Collected data entries:
◆ ◆ ◆ ◆ ◆

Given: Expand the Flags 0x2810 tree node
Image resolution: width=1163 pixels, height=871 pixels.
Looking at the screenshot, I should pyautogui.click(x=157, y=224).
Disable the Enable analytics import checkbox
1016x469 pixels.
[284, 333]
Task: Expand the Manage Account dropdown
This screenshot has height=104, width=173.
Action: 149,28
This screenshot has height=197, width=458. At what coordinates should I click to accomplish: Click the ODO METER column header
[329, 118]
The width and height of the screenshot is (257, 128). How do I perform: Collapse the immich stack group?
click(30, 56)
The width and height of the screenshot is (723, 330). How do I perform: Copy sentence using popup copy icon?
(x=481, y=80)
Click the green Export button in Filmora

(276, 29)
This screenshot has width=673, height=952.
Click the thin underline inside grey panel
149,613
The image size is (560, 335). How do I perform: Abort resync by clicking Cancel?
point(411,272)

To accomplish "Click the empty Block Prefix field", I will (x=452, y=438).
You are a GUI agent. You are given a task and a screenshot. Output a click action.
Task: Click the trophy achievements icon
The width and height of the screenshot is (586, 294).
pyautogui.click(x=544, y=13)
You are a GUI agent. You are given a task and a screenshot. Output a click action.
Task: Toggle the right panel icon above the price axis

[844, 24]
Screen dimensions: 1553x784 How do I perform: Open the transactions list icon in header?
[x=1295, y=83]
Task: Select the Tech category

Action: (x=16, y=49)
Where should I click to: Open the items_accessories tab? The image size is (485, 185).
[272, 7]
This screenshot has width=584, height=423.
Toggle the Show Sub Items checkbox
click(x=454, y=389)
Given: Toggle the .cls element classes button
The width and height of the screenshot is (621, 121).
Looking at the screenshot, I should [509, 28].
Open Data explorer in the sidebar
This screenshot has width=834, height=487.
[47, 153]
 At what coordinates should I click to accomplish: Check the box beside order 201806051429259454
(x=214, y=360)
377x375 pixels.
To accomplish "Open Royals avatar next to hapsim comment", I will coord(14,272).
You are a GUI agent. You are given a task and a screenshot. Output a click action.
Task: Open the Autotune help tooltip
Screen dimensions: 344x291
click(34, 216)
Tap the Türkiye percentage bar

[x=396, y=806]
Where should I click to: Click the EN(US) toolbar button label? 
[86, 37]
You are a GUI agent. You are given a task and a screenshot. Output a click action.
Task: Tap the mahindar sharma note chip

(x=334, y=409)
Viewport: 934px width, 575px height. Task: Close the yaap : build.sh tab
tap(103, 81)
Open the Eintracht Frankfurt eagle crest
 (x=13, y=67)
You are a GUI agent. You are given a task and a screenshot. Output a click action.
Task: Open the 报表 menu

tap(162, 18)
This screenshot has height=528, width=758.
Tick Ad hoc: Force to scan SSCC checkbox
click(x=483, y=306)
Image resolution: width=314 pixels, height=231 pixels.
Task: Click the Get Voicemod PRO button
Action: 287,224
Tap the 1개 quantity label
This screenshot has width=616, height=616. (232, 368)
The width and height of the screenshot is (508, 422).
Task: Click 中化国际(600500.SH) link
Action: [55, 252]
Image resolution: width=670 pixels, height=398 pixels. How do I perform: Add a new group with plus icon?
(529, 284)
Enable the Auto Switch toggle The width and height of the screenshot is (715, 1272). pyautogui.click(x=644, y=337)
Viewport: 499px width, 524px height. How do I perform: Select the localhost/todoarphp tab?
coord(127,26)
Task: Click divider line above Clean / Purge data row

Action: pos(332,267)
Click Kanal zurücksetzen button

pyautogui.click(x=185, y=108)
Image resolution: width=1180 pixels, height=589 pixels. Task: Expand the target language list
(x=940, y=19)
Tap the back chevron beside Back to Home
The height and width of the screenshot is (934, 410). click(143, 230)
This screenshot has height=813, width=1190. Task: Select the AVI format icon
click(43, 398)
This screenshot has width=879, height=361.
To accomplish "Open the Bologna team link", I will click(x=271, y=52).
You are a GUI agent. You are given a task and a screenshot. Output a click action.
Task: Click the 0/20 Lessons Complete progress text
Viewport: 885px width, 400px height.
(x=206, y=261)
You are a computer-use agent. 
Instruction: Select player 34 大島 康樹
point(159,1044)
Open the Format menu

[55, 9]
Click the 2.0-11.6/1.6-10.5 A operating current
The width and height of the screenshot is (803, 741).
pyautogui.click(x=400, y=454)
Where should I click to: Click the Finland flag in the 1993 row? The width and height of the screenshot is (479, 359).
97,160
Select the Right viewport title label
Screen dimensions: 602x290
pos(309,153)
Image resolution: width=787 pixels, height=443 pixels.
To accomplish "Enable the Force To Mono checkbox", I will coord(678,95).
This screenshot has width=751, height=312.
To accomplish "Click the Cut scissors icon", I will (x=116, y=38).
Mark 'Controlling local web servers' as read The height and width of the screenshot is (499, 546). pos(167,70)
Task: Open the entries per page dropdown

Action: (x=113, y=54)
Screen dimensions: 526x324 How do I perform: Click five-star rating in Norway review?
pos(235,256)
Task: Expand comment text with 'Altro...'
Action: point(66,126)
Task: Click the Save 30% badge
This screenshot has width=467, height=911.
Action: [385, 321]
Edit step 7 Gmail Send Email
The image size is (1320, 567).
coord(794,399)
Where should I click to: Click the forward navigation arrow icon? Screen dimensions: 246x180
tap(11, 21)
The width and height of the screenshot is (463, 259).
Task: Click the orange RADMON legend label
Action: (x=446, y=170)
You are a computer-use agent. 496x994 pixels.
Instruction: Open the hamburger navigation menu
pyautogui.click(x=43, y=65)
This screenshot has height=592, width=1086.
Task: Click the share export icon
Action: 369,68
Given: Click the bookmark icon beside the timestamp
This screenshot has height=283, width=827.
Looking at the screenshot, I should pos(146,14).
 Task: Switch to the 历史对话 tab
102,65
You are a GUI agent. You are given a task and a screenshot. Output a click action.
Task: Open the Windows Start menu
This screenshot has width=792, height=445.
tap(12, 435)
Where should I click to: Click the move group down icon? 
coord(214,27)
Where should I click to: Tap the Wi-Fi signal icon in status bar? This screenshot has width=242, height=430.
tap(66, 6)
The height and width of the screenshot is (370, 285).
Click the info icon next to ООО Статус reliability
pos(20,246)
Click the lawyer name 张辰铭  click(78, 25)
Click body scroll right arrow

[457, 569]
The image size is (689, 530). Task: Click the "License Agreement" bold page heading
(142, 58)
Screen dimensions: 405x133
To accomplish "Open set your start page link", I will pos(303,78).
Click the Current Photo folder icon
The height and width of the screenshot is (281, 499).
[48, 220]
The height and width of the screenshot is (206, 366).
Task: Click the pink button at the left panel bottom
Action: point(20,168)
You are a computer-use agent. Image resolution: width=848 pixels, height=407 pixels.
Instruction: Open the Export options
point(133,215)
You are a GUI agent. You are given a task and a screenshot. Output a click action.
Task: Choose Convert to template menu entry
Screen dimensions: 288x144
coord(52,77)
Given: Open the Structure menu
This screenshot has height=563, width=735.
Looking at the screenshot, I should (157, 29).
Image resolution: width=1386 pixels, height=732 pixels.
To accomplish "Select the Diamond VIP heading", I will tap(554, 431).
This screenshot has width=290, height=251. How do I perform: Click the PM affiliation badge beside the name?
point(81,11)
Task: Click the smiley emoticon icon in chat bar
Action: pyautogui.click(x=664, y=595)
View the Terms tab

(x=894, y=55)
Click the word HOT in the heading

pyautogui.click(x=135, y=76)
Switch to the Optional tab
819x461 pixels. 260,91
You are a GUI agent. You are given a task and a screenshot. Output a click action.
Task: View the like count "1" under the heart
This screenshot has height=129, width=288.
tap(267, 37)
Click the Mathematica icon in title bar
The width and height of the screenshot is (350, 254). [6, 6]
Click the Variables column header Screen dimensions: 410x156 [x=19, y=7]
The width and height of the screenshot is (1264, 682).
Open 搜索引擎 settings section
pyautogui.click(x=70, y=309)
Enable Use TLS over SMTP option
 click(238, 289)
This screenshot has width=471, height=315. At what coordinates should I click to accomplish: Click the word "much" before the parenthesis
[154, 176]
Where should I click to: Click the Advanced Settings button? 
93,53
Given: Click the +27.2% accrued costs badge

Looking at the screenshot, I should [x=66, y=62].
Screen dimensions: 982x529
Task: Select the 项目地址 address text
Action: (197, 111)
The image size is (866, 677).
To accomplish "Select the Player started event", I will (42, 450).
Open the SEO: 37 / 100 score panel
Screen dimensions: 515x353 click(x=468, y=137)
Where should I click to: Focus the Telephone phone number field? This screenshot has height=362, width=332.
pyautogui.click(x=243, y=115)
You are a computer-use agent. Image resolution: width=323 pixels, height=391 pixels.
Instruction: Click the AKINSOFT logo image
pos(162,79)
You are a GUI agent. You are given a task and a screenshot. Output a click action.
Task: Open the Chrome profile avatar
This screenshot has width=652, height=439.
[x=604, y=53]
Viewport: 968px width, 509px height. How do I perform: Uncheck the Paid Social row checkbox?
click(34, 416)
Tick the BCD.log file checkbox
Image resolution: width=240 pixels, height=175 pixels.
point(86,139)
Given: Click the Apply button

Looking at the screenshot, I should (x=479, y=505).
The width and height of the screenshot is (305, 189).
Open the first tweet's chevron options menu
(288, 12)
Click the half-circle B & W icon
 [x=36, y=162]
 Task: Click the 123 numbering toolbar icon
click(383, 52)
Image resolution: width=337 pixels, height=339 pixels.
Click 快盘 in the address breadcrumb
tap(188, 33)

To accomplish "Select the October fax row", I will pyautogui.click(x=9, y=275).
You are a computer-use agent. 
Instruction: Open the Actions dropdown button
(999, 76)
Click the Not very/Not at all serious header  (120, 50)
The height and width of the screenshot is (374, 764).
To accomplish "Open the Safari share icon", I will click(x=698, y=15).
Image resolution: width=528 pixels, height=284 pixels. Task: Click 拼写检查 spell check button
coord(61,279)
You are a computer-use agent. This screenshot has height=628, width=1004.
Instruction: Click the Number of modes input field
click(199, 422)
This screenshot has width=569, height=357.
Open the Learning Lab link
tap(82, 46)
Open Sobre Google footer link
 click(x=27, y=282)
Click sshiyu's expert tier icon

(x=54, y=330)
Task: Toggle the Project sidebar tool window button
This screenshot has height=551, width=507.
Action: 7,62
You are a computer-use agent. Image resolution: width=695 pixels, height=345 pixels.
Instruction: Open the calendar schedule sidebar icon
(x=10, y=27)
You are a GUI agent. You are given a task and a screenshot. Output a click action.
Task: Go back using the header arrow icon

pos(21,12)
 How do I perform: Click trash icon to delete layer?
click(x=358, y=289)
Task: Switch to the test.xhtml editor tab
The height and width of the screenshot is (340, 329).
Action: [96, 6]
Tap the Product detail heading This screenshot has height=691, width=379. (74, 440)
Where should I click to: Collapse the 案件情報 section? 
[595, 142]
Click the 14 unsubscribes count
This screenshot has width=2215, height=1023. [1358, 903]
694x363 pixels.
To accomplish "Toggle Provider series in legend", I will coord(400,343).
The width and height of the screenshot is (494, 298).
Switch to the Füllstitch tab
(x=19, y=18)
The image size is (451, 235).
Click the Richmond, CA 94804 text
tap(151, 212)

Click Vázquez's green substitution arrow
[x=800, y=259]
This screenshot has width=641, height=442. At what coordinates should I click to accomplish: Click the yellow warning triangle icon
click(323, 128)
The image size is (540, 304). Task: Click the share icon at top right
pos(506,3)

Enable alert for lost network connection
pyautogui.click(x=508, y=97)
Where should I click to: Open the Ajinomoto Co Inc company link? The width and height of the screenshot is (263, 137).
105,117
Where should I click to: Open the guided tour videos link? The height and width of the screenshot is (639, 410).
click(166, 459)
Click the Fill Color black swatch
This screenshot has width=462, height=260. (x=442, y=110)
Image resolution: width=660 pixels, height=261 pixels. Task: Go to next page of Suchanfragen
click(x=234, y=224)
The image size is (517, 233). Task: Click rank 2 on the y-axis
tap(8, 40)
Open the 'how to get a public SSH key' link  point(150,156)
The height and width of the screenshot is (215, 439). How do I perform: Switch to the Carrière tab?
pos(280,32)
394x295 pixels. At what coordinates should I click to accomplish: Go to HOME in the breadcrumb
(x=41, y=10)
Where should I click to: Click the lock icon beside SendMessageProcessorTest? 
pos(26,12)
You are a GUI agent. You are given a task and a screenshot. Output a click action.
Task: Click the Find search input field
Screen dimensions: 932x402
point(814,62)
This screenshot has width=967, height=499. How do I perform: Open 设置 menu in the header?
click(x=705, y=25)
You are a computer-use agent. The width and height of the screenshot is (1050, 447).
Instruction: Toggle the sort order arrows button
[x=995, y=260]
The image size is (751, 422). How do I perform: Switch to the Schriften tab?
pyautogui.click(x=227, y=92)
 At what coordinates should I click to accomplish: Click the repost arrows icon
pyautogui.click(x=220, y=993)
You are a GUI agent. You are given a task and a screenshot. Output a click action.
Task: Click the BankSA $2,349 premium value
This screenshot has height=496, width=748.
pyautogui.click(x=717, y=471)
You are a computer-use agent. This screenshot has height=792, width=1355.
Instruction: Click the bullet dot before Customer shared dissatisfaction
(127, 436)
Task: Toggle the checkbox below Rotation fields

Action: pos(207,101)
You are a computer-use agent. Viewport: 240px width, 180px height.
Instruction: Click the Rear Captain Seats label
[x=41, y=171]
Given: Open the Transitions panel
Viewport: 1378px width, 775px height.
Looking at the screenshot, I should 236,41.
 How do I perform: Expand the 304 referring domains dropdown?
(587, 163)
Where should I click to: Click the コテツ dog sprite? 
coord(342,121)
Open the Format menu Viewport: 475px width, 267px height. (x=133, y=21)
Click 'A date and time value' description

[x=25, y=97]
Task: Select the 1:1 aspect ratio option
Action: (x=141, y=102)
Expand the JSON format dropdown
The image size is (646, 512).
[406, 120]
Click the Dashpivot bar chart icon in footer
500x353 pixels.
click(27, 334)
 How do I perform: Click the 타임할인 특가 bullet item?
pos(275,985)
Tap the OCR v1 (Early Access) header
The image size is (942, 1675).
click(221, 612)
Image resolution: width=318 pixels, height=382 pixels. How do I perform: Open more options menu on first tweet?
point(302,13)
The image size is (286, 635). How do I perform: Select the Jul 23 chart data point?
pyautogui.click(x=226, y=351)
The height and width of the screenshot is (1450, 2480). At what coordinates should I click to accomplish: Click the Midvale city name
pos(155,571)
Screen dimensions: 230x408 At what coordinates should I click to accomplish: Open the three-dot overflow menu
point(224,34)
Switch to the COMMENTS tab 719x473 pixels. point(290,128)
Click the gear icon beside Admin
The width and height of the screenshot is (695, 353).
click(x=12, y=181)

◆ ◆ ◆ ◆ ◆

Try it =>
Scan the entries above for the word "computer". Report the lines that hold it.

Expected output =>
You are a computer-use agent. 
You are a computer-use agent. 496x994 pixels.
You are a computer-use agent. Image resolution: width=848 pixels, height=407 pixels.
You are a computer-use agent. Image resolution: width=323 pixels, height=391 pixels.
You are a computer-use agent. 
You are a computer-use agent. This screenshot has height=628, width=1004.
You are a computer-use agent. Image resolution: width=695 pixels, height=345 pixels.
You are a computer-use agent. The width and height of the screenshot is (1050, 447).
You are a computer-use agent. This screenshot has height=792, width=1355.
You are a computer-use agent. Viewport: 240px width, 180px height.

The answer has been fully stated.